Dataset excerpts below:

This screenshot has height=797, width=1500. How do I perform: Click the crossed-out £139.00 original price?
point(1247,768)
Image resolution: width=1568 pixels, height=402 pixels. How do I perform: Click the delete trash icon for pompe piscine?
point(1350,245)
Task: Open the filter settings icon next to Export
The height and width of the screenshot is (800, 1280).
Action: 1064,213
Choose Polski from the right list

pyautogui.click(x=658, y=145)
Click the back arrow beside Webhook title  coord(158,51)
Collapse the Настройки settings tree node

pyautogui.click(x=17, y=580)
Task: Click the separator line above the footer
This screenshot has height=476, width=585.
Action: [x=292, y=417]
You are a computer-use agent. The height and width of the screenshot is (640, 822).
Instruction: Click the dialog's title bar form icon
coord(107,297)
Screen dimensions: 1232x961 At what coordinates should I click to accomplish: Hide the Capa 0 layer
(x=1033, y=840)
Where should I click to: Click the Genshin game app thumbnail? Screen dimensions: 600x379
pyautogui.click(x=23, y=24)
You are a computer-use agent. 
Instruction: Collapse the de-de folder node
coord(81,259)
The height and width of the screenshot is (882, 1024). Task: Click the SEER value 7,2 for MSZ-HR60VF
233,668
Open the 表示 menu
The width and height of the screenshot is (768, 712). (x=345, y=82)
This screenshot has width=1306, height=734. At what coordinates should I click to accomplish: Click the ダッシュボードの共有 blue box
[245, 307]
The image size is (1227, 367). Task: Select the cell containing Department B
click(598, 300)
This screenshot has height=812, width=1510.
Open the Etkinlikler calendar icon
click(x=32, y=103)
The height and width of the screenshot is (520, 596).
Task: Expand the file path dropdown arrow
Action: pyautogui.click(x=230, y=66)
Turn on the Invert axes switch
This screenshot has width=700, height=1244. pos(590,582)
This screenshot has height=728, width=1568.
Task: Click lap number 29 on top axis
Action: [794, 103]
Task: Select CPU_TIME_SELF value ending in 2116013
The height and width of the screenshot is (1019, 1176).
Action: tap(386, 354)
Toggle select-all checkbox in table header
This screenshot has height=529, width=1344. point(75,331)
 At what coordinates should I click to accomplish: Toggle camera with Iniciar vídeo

End of Dataset excerpts.

* [Task brief]: Could the data above be set down exactly, in full?

* [Answer section]:
This screenshot has height=797, width=1500. How do I perform: Click the crossed-out £139.00 original price?
point(1247,768)
Image resolution: width=1568 pixels, height=402 pixels. How do I perform: Click the delete trash icon for pompe piscine?
point(1350,245)
Task: Open the filter settings icon next to Export
The height and width of the screenshot is (800, 1280).
Action: 1064,213
Choose Polski from the right list

pyautogui.click(x=658, y=145)
Click the back arrow beside Webhook title  coord(158,51)
Collapse the Настройки settings tree node

pyautogui.click(x=17, y=580)
Task: Click the separator line above the footer
This screenshot has height=476, width=585.
Action: [x=292, y=417]
You are a computer-use agent. The height and width of the screenshot is (640, 822).
Instruction: Click the dialog's title bar form icon
coord(107,297)
Screen dimensions: 1232x961 At what coordinates should I click to accomplish: Hide the Capa 0 layer
(x=1033, y=840)
Where should I click to: Click the Genshin game app thumbnail? Screen dimensions: 600x379
pyautogui.click(x=23, y=24)
You are a computer-use agent. 
Instruction: Collapse the de-de folder node
coord(81,259)
The height and width of the screenshot is (882, 1024). Task: Click the SEER value 7,2 for MSZ-HR60VF
233,668
Open the 表示 menu
The width and height of the screenshot is (768, 712). (x=345, y=82)
This screenshot has width=1306, height=734. At what coordinates should I click to accomplish: Click the ダッシュボードの共有 blue box
[245, 307]
The image size is (1227, 367). Task: Select the cell containing Department B
click(598, 300)
This screenshot has height=812, width=1510.
Open the Etkinlikler calendar icon
click(x=32, y=103)
The height and width of the screenshot is (520, 596).
Task: Expand the file path dropdown arrow
Action: pyautogui.click(x=230, y=66)
Turn on the Invert axes switch
This screenshot has width=700, height=1244. pos(590,582)
This screenshot has height=728, width=1568.
Task: Click lap number 29 on top axis
Action: [794, 103]
Task: Select CPU_TIME_SELF value ending in 2116013
The height and width of the screenshot is (1019, 1176).
Action: tap(386, 354)
Toggle select-all checkbox in table header
This screenshot has height=529, width=1344. point(75,331)
 At what coordinates should I click to accomplish: Toggle camera with Iniciar vídeo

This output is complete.